#### Your tasks
1) In the forum thread on tree measuring, which clinometer does the second writer keep as a backup?
2) Copy word for word the stretch of the forum thread on tree measuring from "I learned to" through "the program too.".

#### Passage given
--------------------

I have a Brunton Clinomaster from Baileys. I've used Sean's didgital clinometer, and the three of us using it got measurments several feet apart.

I learned to take measurments from 2 different angles for the reson you mention. If the tip you measure in not over the trunk, you do not form a right triangle.

I've copied this to Dave R. of Tree Releaf in Greenlake. He has a red oak we measured just under 100ft that looks to have a higher point value then the current champ in the WI book. He may be interested in having you look at it with him.

I enjoy talkin to other tree people, climbing and big trees in general, so if you would like to get together for a climb some time...I'll be at the DNR/WAA conferance in Greenbay again, and Ian Brown will be giving a talk on the program too.

JPS

---

John,

I have a Brunton Clinomaster as a backup clinometer. It works well, but I think that the Suunto has a slightly smoother movement that settles more readily on the correct inclination reading. It may just be an issue with the individual Brunton unit that I have, but otherwise, it works well and is very usable. Is Sean's digital clinometer just a clinometer, or is it integrated with a rangefinder, too? If not, it would make sense that you all would get approximately the same height calculation if you were measuring the same point on a tree from the same spot.

--------------------

#### Data excerpt
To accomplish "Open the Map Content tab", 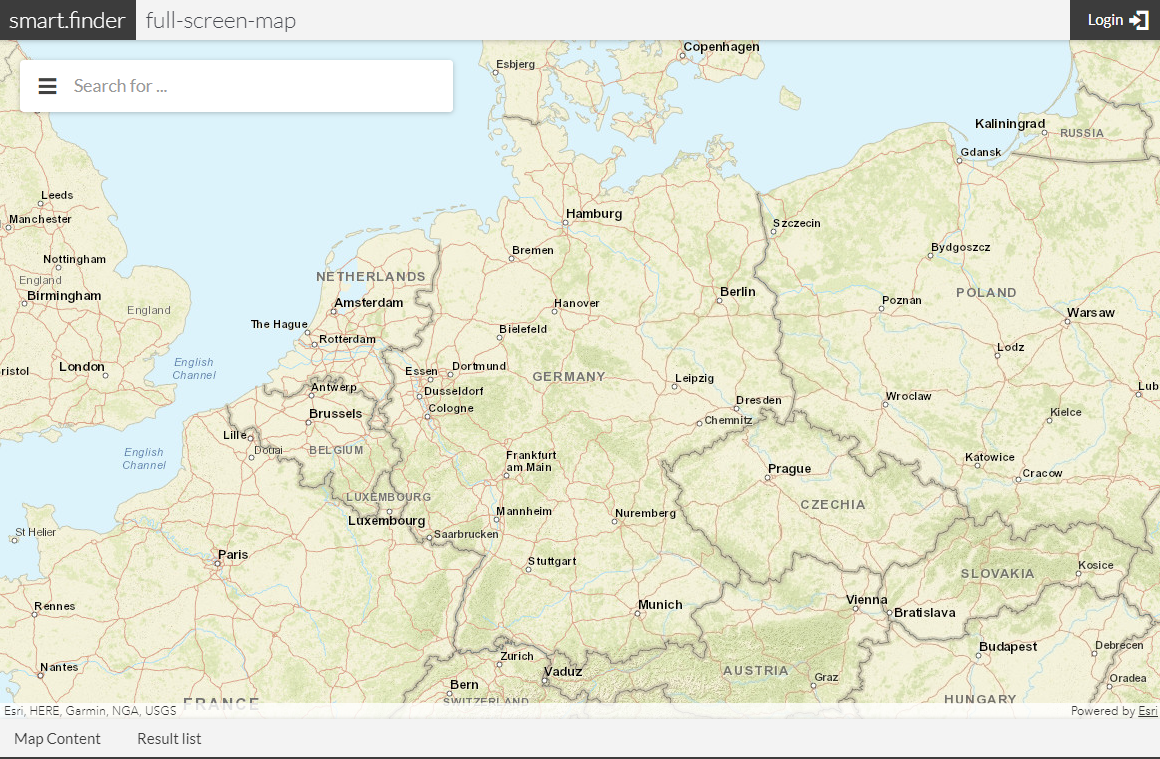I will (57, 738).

--------------------

#### Expected answers
1) A Brunton Clinomaster.

2)
I learned to take measurments from 2 different angles for the reson you mention. If the tip you measure in not over the trunk, you do not form a right triangle.

I've copied this to Dave R. of Tree Releaf in Greenlake. He has a red oak we measured just under 100ft that looks to have a higher point value then the current champ in the WI book. He may be interested in having you look at it with him.

I enjoy talkin to other tree people, climbing and big trees in general, so if you would like to get together for a climb some time...I'll be at the DNR/WAA conferance in Greenbay again, and Ian Brown will be giving a talk on the program too.